Known as the father of cognitive psychology, Neisser revolutionized the discipline by challenging behaviorist theory and endeavoring to discover how the mind thinks and works. He was particularly interested in memory and perception.

In 1986, while teaching at Emory, Neisser conducted a famous experiment that centered on the space shuttle Challenger explosion. The day following the tragedy, he asked students to write down their impressions immediately after hearing the news; then, almost three years later, he had them perform the same exercise again. Most of the accounts were remarkably different—supporting Neisser's theory that the mind distorts and reshapes the past, drawing on layered memories rather than actual events.

Neisser came to Emory in 1983 and founded the Emory Cognition Project, which became an international center for the emerging field during his 13 years here, producing dozens of influential reports and a series of books stemming from the Emory Symposia in Cognition and Development. Now directed by Robyn Fivush, Samuel Candler Dobbs Professor of Psychology and chair of the Department of Psychology, the Emory Cognition Project remains a vibrant force in the study of cognition.

"Dick [Neisser] was a terrific department, college and university citizen.
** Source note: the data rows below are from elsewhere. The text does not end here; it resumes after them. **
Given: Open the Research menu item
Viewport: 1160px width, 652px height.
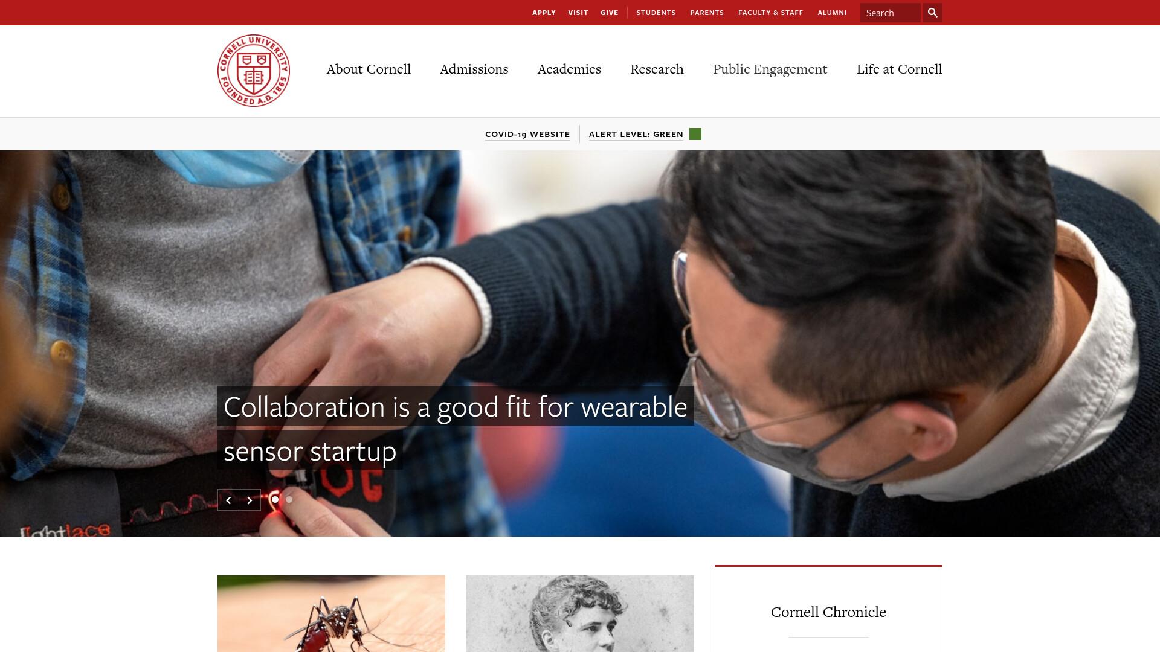Looking at the screenshot, I should [657, 69].
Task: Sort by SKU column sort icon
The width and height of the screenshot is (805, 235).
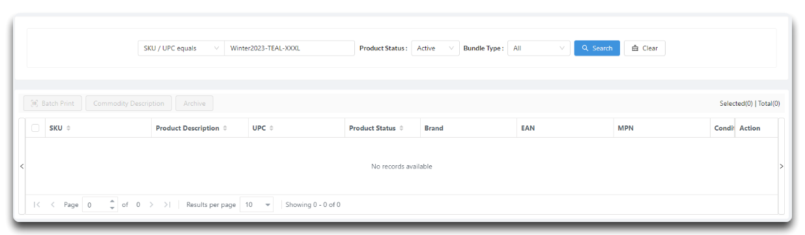Action: pyautogui.click(x=68, y=129)
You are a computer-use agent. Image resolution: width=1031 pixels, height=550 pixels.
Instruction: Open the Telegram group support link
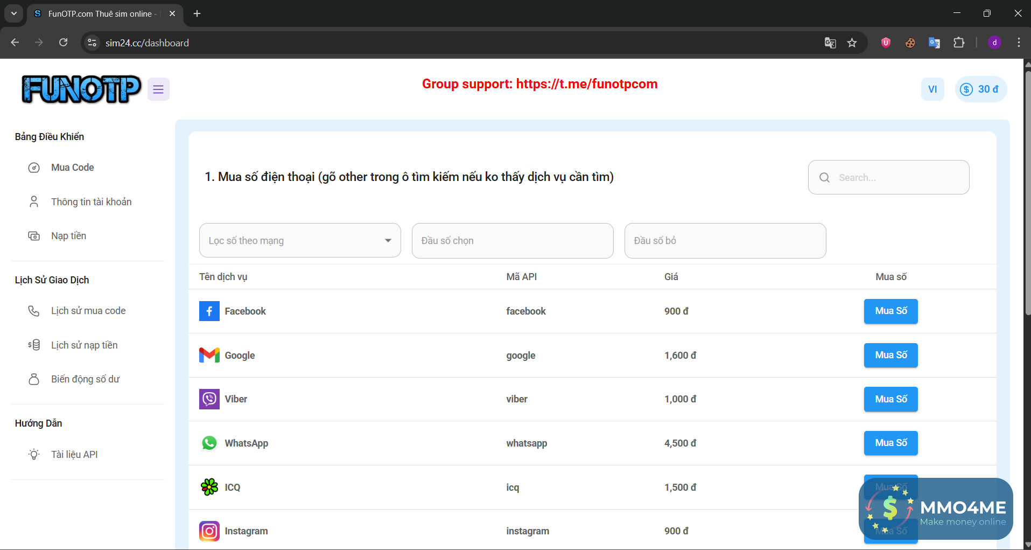click(586, 84)
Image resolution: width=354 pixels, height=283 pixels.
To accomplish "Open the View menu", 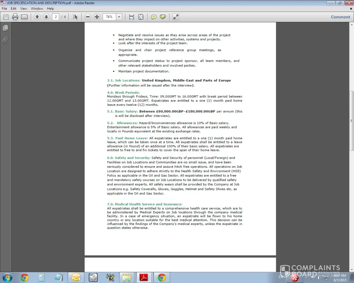I will [24, 8].
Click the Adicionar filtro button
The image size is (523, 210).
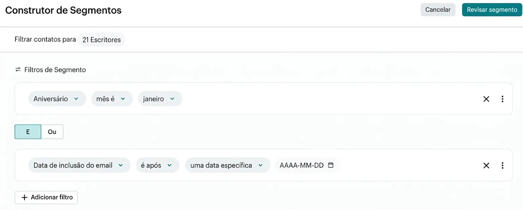tap(46, 197)
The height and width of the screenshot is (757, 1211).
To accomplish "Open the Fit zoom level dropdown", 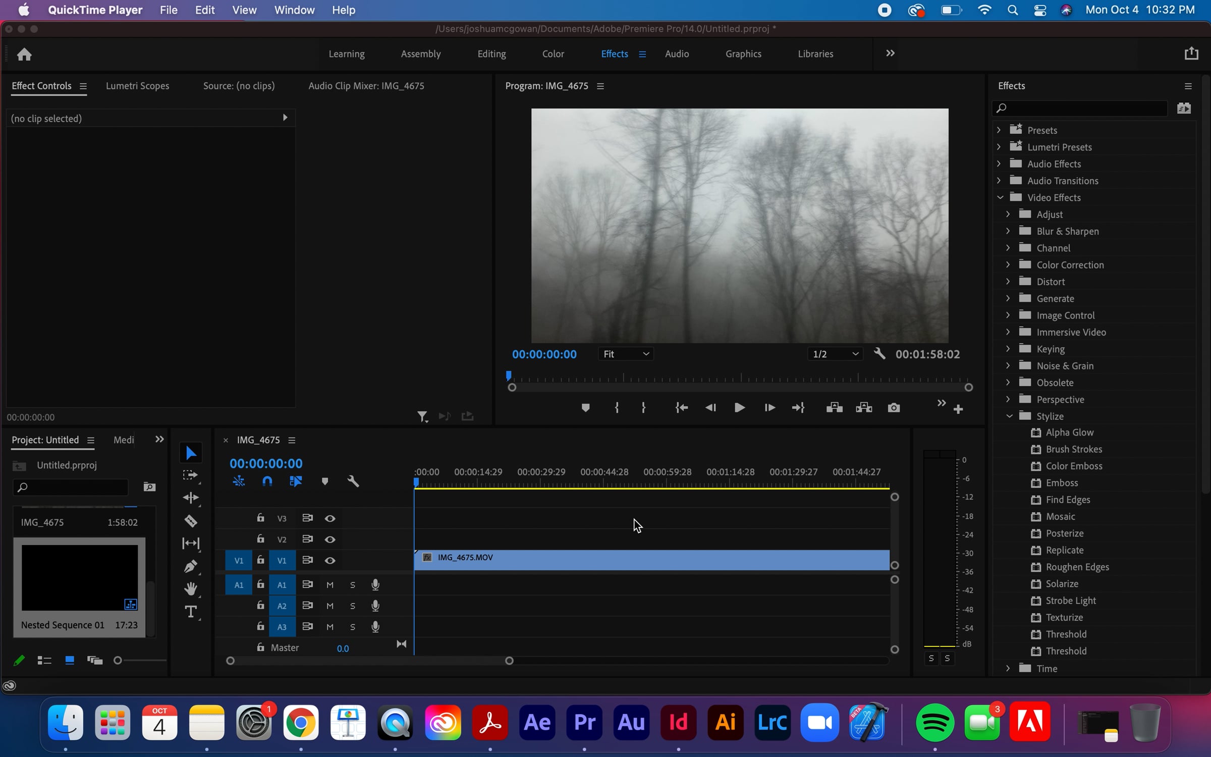I will click(x=626, y=354).

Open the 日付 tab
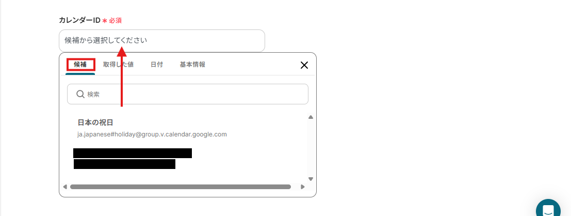coord(157,65)
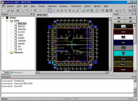Viewport: 138px width, 101px height.
Task: Select the ellipse drawing tool
Action: click(x=66, y=11)
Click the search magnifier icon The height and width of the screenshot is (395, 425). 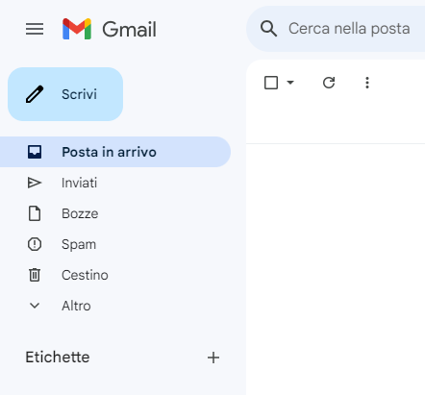click(268, 29)
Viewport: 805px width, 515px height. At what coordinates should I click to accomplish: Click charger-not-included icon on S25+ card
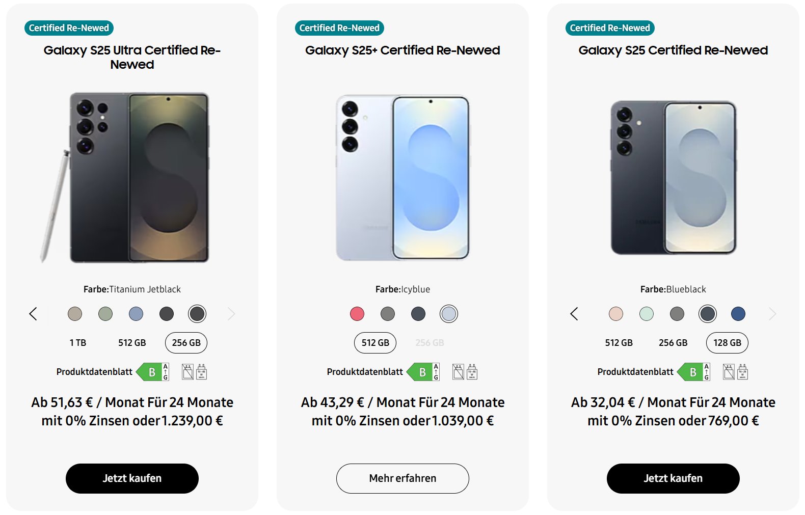[x=458, y=372]
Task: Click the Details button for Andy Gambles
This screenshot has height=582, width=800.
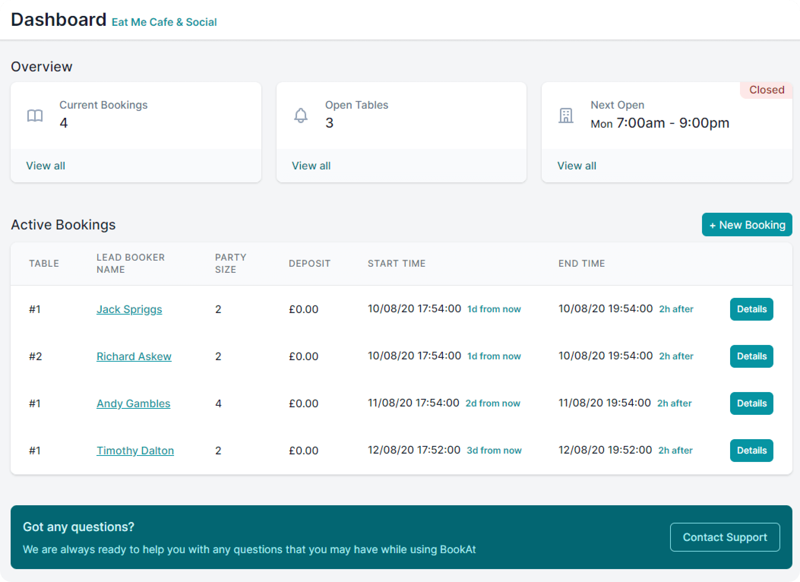Action: point(751,403)
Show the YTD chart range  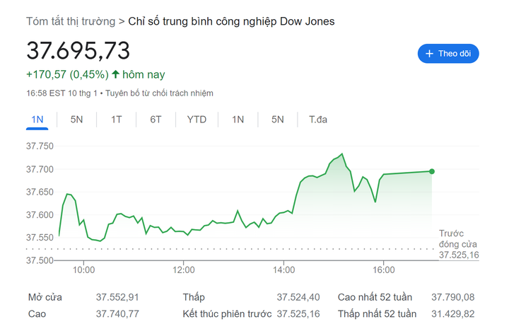(x=197, y=120)
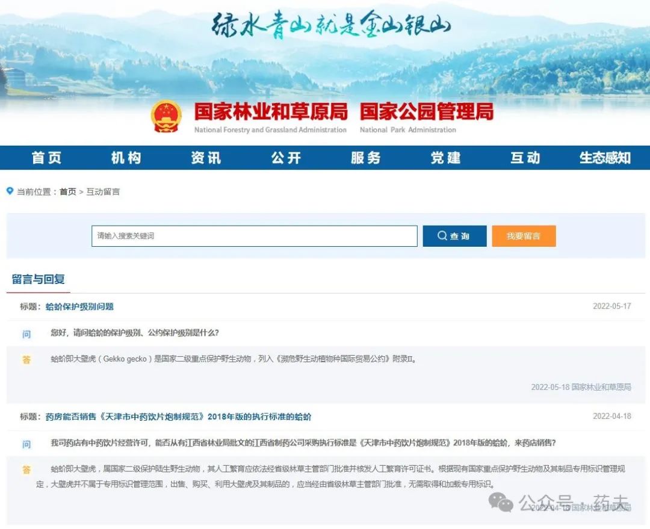Image resolution: width=650 pixels, height=529 pixels.
Task: Click the 答 badge on the first reply
Action: click(x=26, y=360)
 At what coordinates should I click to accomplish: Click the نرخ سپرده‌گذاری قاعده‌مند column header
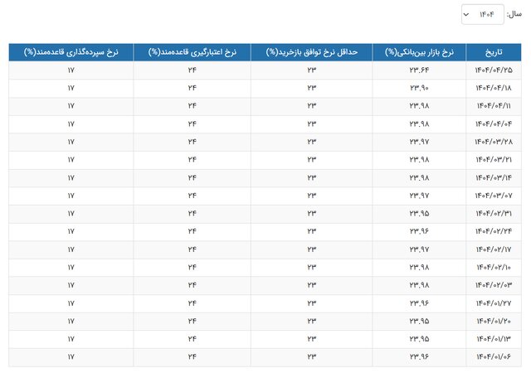tap(71, 51)
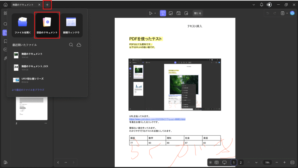Launch the UPDF AI assistant icon
The image size is (298, 168).
pyautogui.click(x=292, y=13)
He was a delightful presence among the faculty and continued to do major work—for example, on flashbulb memory—while at Emory," says Robert McCauley, William Rand Kenan Jr. University Professor and director of the Center for Mind, Brain, and Culture.

Born in Germany in 1928, Neisser immigrated to the United States with his family in 1933. He received degrees from Harvard and Swarthmore and went on to teach at Brandeis and Cornell as well as Emory, before retiring in Ithaca with his wife. He is survived by four children from his first marriage to Anna Gabrielle Pierce, and a son from his second marriage to Arden Seidler, who died before him. Other survivors include a stepdaughter, a sister and a grandson.